- The New England Independent System Operator (ISO-NE) on April 15 filed an Energy Security Improvements (ESI) proposal with federal regulators, proposing three new market products to help ensure reliability during fuel shortages and cold snaps when natural gas supply is prioritized for home heating.
- The new operational capabilities include a Day-Ahead Energy Imbalance Reserve (EIR); Day-Ahead Generation Contingency Reserve (GCR); and Day-Ahead Replacement Energy Reserve (RER) that would help restore depleted operating reserves and address load forecast errors.
- The ISO says its plan will “create strong financial incentives for resources to maintain more secure energy supplies at a modest cost to consumers.” The grid operator’s filing includes an alternative proposal supported by the New England Power Pool (NEPOOL), which amends the ESI to limit the calculation of the RER quantity and resulting costs to the months of December through February, among other things.
The New England energy security filing is a complex proposal that spans more than 1,700 pages when testimony and the market participants’ alternative is included. NEPOOL participants declined to support ISO-NE’s proposal, and with comments due in 30 days observers say objections to the grid operator’s plan will be under intense scrutiny.
Typically, a proposal failing to garner 60% approval from market participants would go through a “jump ball” process at the Federal Energy Regulatory Commission where ISO-NE would explain why its own filing is superior to the alternative. Because the ESI is a compliance filing responding to a 2018 request from FERC, those rules do not apply — but the ISO agreed during the stakeholder process to submit any alternative proposals that had support from 60% of participants.
ISO officials declined to speculate on how FERC would approach the filing, but a spokesperson told Utility Dive the commission “does have more leeway” in approving parts of each proposal.
Fundamentally, the ISO proposal is designed to address regional energy challenges caused by an evolving resource mix: more gas, solar and wind resources are being utilized and these generation sources cannot be stored on site. The ISO says its filing seeks to alter the current market structure to “create incentives for its fleet to invest in the energy supply arrangements and technologies on which the region depends.”
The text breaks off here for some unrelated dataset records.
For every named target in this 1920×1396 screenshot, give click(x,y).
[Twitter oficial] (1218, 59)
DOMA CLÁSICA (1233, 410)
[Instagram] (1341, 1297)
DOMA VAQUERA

But securing fuel includes an upfront cost, and generators lack the incentive to make those investments if the expected price of energy it would generate is not high enough.
The proposed EIR would compensate generators that work to satisfy the ISO’s load forecast, while the GCR would align with existing real-time operating reserves and “provide a day-ahead means to ensure energy reserves are available,” according to the ISO.
The NEPOOL alternative makes three changes to the ESI, including setting the RER quantity to zero during non-winter months and not allowing the ISO to increase the RER amount in case its load forecast is in error.
The grid operator’s proposal procures the three new market capabilities as options on real-time energy, and the NEPOOL alternative would also amend how option strike prices would be calculated and eventually settled.
In a blog post on its ESI filing, the grid operator explained that under its proposal the option seller receives an upfront payment. “In exchange for this payment, the ISO has the option to ‘call’ on its resource’s electric energy during the operating day in order to meet operational needs of the power system,” ISO-NE said.
“This option structure provides stronger incentives for resources that sell options to be available to provide energy in real-time when the system requires than other structures the ISO evaluated, such as a forward sale of ancillary services that uses the two-settlement approach employed for energy,” ISO-NE said.
FERC directed the ISO to address market challenges after Exelon announced the planned two-stage closure of its Mystic Generating Station in the early 2020s. The ESI plan resulted from more than two dozen stakeholder meetings, but an April 2 vote by the NEPOOL market participants committee garnered less than 40% support. The alternative proposal was approved with 61.7% in favor.
ISO-NE has asked FERC to accept the plan, and have it become effective no later than Nov. 1, 2020.